* Lesetext:
☆ ☆ ☆ ☆

Nicht alle Frauen aber fügen sich in das so hoch gepriesene Los. Sabine etwa, eine der Erzählerinnen des Buchs, flieht mit sechzehn Jahren von ihrem Vater, der sie an den Staat verkaufen will. Statt als willfähige Gebärmaschine zu funktionieren wie vorgesehen, sucht sie ein klein wenig Freiheit und Selbstbestimmung und schließt sich den Panah in einem unterirdischen Bunker an.

Da sie unter Schlafstörungen leidet ist sie die ideale Besetzung für das, was die Panah bei Androhung von existenziellen Strafen offerieren - sie schlafen mit Männern. Dabei ist aber kein Sex gemeint, sie bieten den mächtigen und damit reichen Männern etwas, was man im modernen Staat von seiner Familie nicht länger bekommt: Nähe, Wärme, Geborgenheit und Trost im Schlaf. Dabei werden sie von einem der Mächtigsten des Staates gedeckt - bis Sabine ihr Schicksal ereilt und sie in ein Krankenhaus eingeliefert wird.

☆ ☆ ☆ ☆

* Aufgaben:
**A.** In welchem Alter flieht Sabine laut dem Lesetext über die Panah von ihrem Vater?
**B.** Setze den Lesetext über Sabine und die Panah nach seinem letzten Satz fort.

* Bereitgestellte Zeilen:
☆ ☆ ☆ ☆

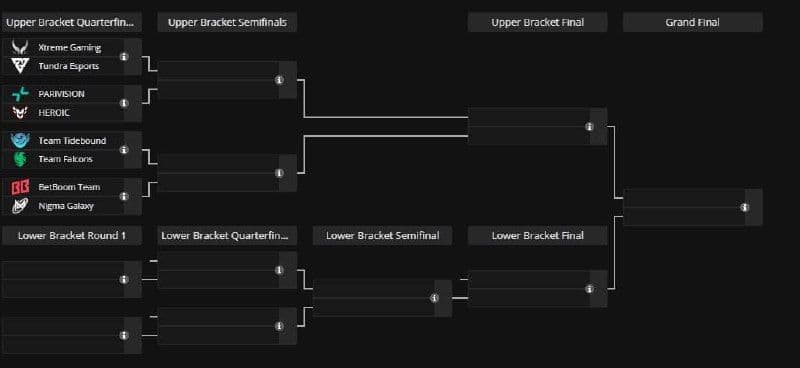800x368 pixels.
Task: Click the Nigma Galaxy logo
Action: click(20, 206)
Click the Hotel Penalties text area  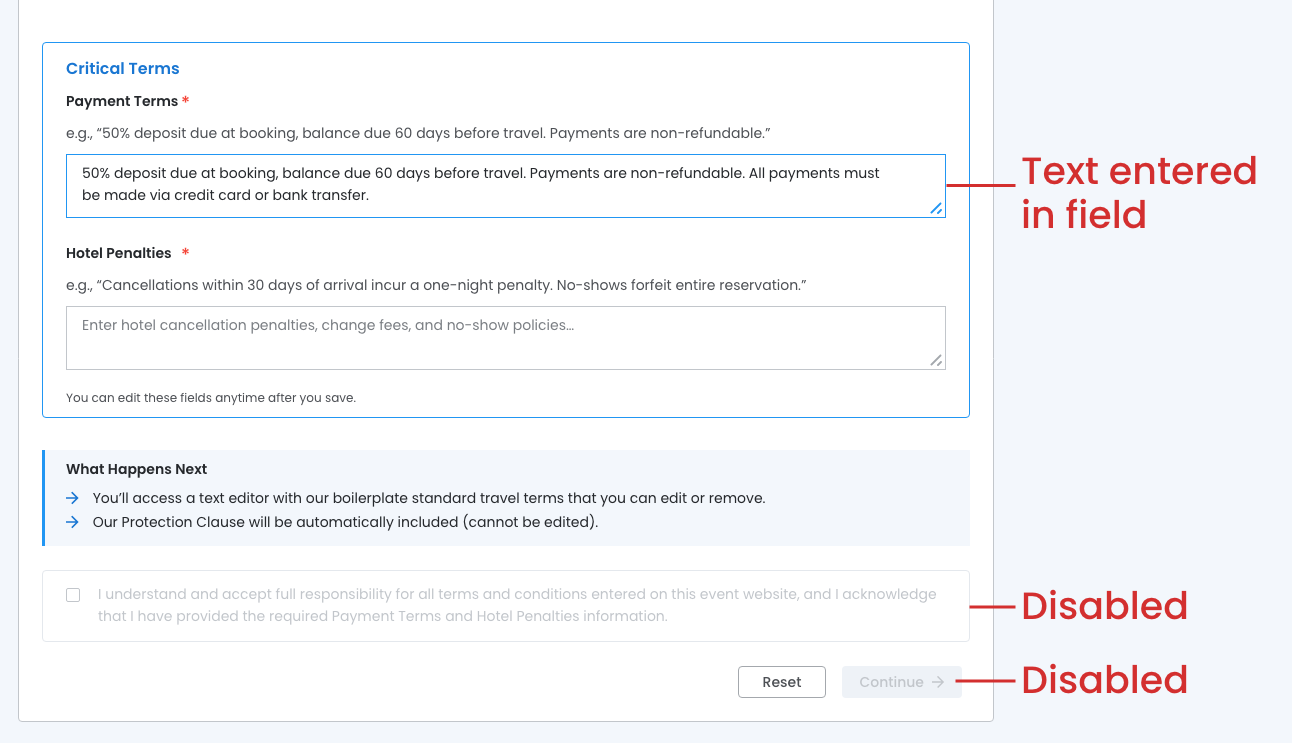[505, 338]
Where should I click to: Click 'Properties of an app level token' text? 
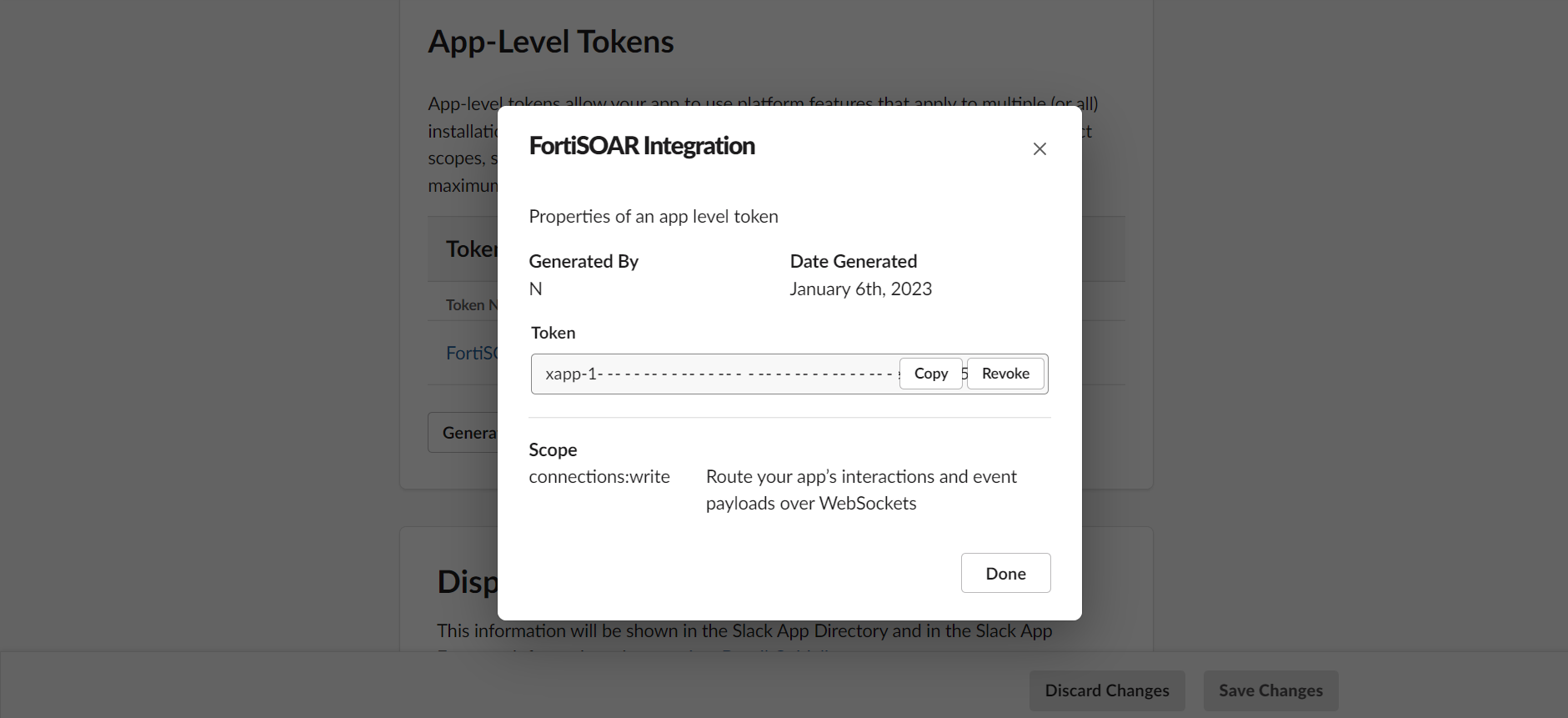(654, 216)
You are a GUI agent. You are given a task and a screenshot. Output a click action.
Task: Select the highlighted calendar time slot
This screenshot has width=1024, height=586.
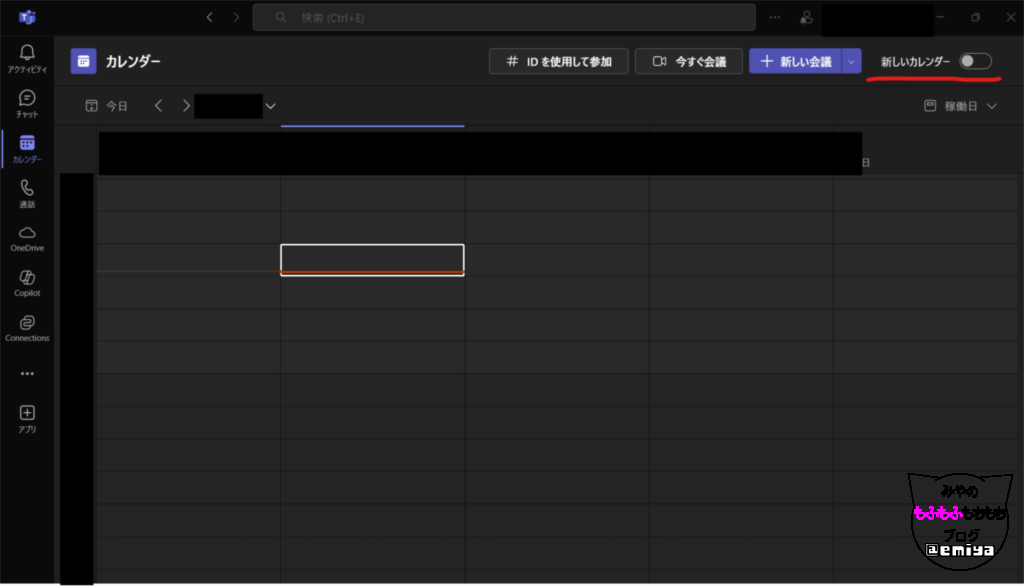click(x=372, y=258)
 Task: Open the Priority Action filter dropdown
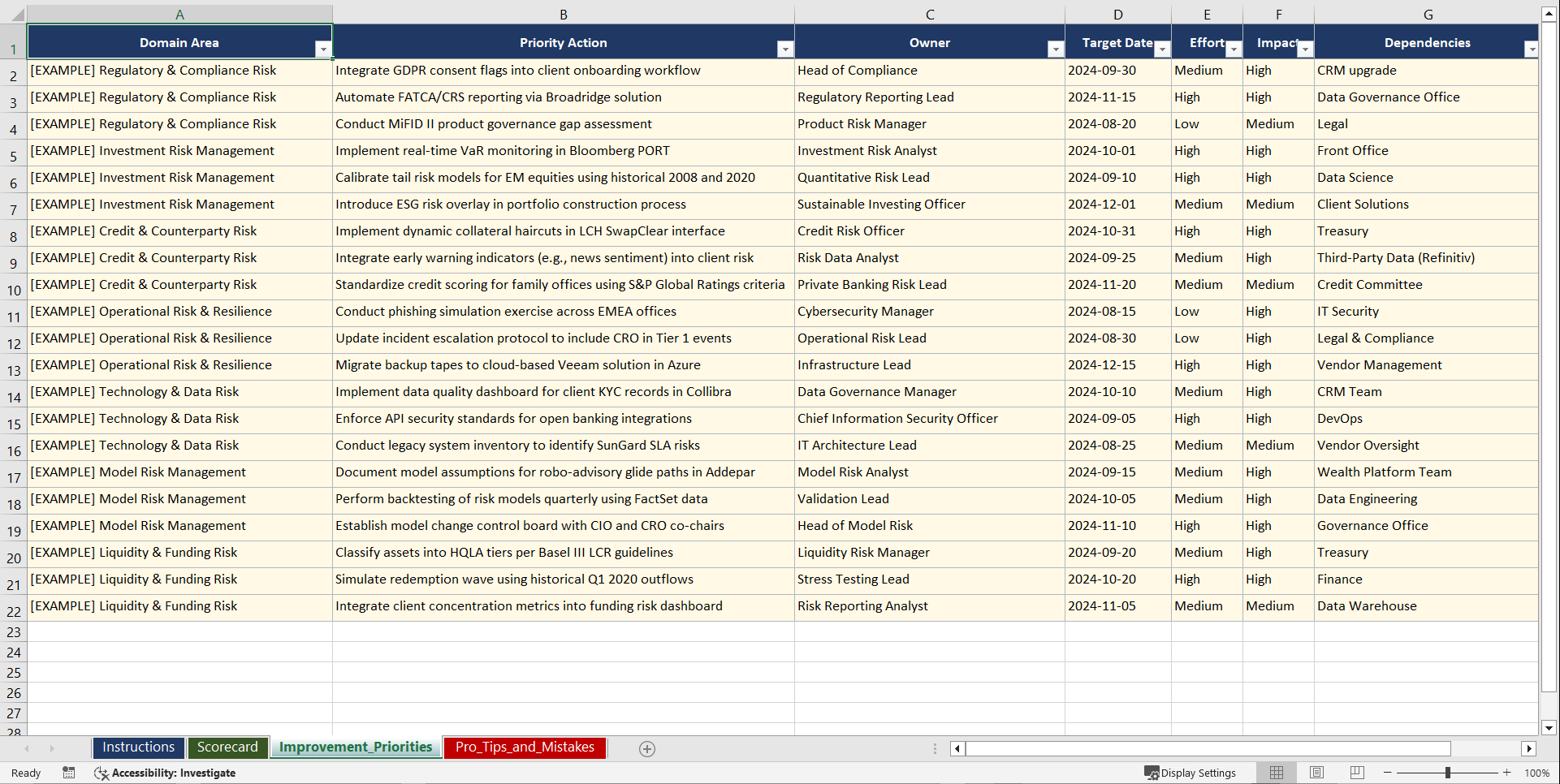point(785,49)
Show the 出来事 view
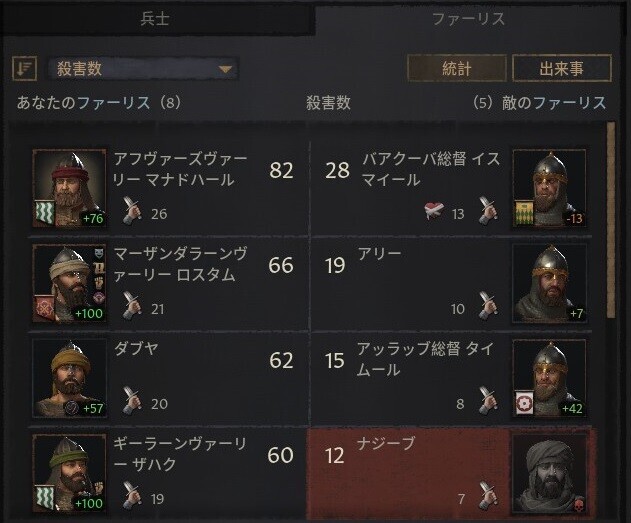The width and height of the screenshot is (631, 523). click(562, 68)
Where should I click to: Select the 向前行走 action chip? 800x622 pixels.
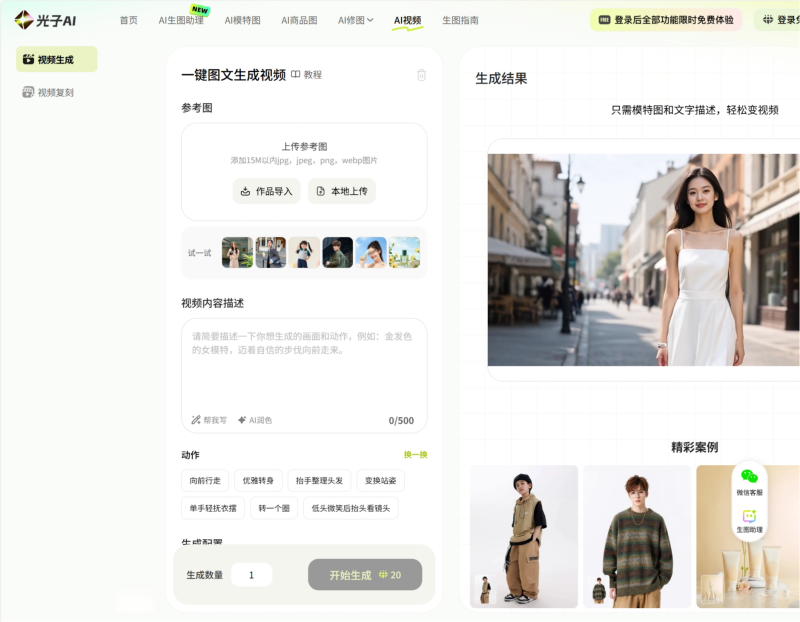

☆ ☆ ☆ ☆

* Schriftliche Antworten:
**A.** Mit sechzehn Jahren.

**B.**
Dystopie, so nennt man die Bücher, die sich auf immer ganz eigene Art und Weise mit einer nicht erfreulichen Zukunft beschäftigen. Die in Pakistan lebende Journalistin und Autorin Bina Shah schildert uns gleichsam aus der Innensicht ein totalitäres, autokratisches System, in dem Frauen auf ihre Reproduktions-Funktion reduziert werden und ihre Individualität und Freiheit verloren haben.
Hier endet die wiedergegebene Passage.